START Available records

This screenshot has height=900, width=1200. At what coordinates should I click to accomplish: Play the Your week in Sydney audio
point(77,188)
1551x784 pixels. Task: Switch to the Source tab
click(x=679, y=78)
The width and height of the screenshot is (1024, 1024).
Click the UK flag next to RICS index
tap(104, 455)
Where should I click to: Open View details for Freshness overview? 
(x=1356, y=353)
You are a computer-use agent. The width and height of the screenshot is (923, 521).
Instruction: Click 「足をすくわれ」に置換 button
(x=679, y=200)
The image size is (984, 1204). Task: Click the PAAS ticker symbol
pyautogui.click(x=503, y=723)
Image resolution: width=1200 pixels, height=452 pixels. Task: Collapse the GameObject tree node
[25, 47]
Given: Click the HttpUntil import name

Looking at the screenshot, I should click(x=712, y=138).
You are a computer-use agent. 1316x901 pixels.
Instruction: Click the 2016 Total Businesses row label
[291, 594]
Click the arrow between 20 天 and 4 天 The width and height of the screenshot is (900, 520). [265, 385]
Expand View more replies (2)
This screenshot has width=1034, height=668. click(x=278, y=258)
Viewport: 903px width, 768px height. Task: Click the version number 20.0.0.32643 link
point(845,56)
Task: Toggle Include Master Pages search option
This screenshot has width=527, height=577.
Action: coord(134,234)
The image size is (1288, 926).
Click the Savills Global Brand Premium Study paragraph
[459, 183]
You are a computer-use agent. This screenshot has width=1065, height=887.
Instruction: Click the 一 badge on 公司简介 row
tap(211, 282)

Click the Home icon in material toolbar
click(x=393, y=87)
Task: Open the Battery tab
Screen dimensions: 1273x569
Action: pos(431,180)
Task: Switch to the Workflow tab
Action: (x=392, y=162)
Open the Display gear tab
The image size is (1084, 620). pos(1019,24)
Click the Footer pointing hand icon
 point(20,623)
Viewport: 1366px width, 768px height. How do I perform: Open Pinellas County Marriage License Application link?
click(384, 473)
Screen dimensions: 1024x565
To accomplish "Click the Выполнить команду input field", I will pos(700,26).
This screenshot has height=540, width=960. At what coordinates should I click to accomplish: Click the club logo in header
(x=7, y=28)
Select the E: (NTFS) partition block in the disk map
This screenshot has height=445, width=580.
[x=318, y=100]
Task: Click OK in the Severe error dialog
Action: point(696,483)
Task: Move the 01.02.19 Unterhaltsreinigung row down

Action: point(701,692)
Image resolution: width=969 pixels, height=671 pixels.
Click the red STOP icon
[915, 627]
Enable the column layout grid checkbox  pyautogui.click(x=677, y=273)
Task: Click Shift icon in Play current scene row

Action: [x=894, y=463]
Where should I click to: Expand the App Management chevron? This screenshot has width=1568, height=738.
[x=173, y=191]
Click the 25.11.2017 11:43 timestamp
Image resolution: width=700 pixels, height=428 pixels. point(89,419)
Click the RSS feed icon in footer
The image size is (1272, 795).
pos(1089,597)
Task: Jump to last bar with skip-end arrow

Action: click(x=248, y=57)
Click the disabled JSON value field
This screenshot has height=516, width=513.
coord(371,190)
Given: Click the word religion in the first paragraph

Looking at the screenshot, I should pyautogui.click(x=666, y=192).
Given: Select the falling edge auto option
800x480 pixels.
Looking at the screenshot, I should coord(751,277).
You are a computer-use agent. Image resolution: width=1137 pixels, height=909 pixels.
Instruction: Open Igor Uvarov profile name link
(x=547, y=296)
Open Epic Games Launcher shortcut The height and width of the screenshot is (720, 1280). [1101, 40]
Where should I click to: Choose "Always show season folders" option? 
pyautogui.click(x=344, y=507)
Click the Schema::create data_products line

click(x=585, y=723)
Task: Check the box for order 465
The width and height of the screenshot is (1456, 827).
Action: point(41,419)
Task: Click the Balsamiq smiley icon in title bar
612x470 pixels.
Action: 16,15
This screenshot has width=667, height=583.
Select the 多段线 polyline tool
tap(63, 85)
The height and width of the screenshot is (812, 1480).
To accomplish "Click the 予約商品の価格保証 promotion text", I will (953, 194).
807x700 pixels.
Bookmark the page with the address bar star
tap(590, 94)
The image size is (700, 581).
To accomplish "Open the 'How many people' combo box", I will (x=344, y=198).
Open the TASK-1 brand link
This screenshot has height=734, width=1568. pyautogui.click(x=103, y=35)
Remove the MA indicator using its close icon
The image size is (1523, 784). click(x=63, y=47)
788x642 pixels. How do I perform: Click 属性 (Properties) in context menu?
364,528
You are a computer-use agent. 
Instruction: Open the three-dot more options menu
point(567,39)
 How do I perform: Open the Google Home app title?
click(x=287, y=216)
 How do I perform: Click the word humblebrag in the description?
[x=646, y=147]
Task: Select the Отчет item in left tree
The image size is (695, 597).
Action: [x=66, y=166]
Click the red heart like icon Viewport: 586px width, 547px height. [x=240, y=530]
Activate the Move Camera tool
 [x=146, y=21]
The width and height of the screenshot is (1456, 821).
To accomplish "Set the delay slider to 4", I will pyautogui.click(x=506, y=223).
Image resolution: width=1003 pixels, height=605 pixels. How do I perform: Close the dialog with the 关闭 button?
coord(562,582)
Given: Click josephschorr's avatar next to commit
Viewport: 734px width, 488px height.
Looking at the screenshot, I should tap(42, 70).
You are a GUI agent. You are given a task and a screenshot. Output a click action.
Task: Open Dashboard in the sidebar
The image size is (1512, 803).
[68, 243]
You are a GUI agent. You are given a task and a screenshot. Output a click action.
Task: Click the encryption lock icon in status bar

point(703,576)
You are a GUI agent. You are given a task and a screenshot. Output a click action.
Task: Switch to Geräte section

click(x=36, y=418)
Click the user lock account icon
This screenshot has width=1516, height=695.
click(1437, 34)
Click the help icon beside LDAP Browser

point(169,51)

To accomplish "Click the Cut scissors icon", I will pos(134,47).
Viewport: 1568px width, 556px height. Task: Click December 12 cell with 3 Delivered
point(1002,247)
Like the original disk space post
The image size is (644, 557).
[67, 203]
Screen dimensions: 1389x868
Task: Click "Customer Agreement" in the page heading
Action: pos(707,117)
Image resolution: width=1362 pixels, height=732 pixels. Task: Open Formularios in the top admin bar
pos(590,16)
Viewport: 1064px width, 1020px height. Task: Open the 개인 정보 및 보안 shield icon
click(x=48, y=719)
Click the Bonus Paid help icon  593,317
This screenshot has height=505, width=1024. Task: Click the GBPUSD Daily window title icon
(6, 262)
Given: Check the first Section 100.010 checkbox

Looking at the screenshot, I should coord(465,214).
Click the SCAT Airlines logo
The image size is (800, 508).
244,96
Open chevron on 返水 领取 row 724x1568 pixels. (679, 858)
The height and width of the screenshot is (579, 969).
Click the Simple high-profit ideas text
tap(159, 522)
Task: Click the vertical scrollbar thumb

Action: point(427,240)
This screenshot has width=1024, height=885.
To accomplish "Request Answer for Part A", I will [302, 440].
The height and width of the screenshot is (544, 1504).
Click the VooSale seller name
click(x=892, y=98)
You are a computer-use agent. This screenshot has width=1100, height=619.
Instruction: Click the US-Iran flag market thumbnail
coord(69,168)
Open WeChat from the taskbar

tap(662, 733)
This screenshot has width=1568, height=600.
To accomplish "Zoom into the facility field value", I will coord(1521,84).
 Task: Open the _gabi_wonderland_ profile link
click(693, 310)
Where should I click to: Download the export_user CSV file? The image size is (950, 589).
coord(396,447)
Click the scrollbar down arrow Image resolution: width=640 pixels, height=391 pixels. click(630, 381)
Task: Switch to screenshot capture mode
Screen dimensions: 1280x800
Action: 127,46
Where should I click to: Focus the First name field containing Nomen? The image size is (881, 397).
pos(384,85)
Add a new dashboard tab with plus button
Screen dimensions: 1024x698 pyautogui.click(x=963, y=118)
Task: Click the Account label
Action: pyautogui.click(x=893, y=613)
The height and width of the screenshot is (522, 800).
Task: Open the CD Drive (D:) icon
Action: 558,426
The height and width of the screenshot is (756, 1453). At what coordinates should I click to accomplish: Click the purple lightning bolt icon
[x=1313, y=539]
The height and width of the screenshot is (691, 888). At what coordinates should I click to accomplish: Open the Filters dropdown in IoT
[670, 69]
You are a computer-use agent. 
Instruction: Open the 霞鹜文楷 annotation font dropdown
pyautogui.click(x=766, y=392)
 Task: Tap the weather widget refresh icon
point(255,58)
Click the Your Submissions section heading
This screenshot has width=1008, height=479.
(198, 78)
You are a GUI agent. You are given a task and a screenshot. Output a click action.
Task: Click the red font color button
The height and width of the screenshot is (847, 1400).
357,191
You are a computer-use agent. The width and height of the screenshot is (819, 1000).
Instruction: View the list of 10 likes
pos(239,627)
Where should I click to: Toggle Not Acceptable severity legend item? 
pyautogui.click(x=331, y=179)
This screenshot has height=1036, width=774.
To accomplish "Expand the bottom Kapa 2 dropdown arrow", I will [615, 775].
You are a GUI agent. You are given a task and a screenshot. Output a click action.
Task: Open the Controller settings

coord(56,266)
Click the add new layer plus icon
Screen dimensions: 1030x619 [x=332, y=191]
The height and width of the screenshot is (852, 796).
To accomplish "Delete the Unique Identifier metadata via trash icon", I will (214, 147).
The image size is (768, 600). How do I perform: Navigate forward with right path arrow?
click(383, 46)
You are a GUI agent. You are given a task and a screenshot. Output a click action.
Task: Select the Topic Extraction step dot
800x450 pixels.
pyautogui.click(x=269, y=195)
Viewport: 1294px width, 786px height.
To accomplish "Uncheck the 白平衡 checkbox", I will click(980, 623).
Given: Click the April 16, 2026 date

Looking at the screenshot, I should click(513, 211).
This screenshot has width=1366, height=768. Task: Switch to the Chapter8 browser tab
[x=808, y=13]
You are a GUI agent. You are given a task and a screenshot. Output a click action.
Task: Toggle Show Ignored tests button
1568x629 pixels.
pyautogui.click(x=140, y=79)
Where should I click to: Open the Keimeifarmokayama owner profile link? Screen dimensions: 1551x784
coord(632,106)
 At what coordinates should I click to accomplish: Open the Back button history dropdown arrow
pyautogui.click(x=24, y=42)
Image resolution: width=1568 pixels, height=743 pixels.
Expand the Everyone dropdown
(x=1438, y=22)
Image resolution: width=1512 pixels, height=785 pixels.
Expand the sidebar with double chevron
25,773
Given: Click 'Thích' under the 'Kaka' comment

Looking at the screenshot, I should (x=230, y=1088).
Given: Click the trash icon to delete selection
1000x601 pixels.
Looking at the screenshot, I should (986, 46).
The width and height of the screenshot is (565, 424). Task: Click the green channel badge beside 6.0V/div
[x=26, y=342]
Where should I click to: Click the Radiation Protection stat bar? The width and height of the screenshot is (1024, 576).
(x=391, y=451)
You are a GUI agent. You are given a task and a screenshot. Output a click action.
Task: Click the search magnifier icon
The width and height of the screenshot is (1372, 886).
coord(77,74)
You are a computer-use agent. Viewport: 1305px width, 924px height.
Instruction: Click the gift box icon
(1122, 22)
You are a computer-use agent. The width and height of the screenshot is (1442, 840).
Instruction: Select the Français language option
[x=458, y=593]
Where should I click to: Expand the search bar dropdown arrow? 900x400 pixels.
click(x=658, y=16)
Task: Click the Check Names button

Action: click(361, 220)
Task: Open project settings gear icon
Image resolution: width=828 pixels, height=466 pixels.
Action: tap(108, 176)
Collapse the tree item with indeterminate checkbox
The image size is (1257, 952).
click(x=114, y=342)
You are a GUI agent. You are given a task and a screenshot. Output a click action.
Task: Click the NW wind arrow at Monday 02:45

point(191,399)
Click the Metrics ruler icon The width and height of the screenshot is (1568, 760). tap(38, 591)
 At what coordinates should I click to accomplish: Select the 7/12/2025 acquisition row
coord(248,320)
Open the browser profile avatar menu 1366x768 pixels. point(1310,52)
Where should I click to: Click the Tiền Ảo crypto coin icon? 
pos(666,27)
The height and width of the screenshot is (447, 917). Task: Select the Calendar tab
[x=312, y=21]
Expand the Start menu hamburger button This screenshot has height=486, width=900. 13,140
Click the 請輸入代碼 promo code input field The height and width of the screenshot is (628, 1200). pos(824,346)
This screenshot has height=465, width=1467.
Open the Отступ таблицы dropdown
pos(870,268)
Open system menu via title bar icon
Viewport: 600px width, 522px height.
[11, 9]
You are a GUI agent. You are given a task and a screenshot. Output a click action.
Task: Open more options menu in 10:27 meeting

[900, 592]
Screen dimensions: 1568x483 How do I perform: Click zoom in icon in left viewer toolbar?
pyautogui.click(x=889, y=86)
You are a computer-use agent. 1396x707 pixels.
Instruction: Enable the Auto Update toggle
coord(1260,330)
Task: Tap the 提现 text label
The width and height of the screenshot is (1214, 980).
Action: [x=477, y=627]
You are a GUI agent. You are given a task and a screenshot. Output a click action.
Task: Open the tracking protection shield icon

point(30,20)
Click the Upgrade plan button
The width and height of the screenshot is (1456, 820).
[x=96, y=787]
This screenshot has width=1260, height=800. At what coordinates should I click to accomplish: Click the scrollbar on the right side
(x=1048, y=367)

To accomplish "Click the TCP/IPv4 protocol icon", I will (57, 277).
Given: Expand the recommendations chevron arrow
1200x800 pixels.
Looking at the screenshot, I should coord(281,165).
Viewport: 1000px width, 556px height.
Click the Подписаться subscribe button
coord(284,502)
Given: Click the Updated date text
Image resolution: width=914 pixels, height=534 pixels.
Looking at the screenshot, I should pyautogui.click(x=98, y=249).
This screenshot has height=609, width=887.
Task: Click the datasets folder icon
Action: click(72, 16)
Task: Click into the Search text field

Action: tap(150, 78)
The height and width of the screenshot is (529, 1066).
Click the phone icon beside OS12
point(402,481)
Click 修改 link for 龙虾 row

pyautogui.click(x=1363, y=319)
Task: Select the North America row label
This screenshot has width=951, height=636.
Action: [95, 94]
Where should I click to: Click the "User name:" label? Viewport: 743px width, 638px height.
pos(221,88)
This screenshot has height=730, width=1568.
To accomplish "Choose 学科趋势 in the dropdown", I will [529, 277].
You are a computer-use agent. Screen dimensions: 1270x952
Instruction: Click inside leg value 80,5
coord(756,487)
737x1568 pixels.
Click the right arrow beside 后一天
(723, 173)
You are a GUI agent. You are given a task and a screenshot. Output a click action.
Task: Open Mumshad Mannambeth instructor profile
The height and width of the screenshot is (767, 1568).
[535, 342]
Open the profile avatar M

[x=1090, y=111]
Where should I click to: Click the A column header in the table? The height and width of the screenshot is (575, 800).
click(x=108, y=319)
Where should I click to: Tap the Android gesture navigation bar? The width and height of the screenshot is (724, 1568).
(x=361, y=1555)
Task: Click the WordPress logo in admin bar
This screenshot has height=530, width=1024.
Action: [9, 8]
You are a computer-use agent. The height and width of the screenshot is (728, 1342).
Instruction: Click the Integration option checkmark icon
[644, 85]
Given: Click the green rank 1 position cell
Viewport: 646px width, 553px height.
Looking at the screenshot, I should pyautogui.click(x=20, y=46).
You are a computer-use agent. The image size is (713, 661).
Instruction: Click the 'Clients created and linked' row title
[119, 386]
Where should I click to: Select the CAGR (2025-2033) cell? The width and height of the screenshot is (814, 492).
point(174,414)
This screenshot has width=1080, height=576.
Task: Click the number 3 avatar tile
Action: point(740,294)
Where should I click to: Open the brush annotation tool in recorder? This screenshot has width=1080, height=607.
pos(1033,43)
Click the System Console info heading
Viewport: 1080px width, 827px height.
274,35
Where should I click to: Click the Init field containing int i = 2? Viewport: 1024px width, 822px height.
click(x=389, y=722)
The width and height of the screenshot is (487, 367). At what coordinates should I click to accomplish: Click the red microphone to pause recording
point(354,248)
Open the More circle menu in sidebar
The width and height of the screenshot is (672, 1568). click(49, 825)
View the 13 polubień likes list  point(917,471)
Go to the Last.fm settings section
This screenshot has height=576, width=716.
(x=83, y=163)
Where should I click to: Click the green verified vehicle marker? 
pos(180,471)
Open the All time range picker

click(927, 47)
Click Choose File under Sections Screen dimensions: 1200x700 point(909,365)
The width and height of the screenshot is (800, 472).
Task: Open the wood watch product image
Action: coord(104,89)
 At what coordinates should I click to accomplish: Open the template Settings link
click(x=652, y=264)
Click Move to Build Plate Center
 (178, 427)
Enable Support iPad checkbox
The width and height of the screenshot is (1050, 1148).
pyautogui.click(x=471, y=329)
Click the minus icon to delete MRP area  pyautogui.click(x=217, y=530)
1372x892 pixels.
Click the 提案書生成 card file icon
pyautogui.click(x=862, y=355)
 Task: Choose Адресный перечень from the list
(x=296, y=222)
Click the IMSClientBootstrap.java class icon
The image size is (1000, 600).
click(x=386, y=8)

END Available records

→ Exercise brief
All that is needed is how many lines of the data contain "input", stated as a number.

→ Answer section
2